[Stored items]
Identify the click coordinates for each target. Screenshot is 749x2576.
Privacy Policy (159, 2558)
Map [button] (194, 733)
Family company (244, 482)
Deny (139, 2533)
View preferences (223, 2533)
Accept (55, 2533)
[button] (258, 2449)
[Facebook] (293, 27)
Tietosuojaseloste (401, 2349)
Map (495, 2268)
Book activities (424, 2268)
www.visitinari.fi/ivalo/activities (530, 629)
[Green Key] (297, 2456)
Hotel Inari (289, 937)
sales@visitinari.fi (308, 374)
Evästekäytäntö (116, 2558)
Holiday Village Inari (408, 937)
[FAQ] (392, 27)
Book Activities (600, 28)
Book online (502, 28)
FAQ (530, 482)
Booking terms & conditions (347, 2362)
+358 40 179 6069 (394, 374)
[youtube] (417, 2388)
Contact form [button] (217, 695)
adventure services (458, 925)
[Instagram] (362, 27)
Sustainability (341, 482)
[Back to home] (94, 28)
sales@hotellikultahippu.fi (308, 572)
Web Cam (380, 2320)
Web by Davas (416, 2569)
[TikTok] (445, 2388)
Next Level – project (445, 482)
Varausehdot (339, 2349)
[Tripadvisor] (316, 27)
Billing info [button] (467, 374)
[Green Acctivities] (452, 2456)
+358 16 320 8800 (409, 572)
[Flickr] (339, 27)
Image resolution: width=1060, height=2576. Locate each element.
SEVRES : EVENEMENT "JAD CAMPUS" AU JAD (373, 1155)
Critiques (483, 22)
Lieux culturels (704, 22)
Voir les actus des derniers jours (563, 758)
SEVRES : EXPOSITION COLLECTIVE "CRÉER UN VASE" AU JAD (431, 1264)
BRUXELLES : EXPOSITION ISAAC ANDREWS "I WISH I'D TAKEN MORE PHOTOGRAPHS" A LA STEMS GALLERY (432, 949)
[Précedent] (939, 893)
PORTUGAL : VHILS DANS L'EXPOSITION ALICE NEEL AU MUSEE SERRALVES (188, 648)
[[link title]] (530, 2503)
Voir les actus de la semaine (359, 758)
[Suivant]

[WHAT YOU NEED TO DO] Wherever "SEVRES" turns up in the records, copy the whole line.

[RESPONSE]
SEVRES : EVENEMENT "JAD CAMPUS" AU JAD (373, 1155)
SEVRES : EXPOSITION COLLECTIVE "CRÉER UN VASE" AU JAD (431, 1264)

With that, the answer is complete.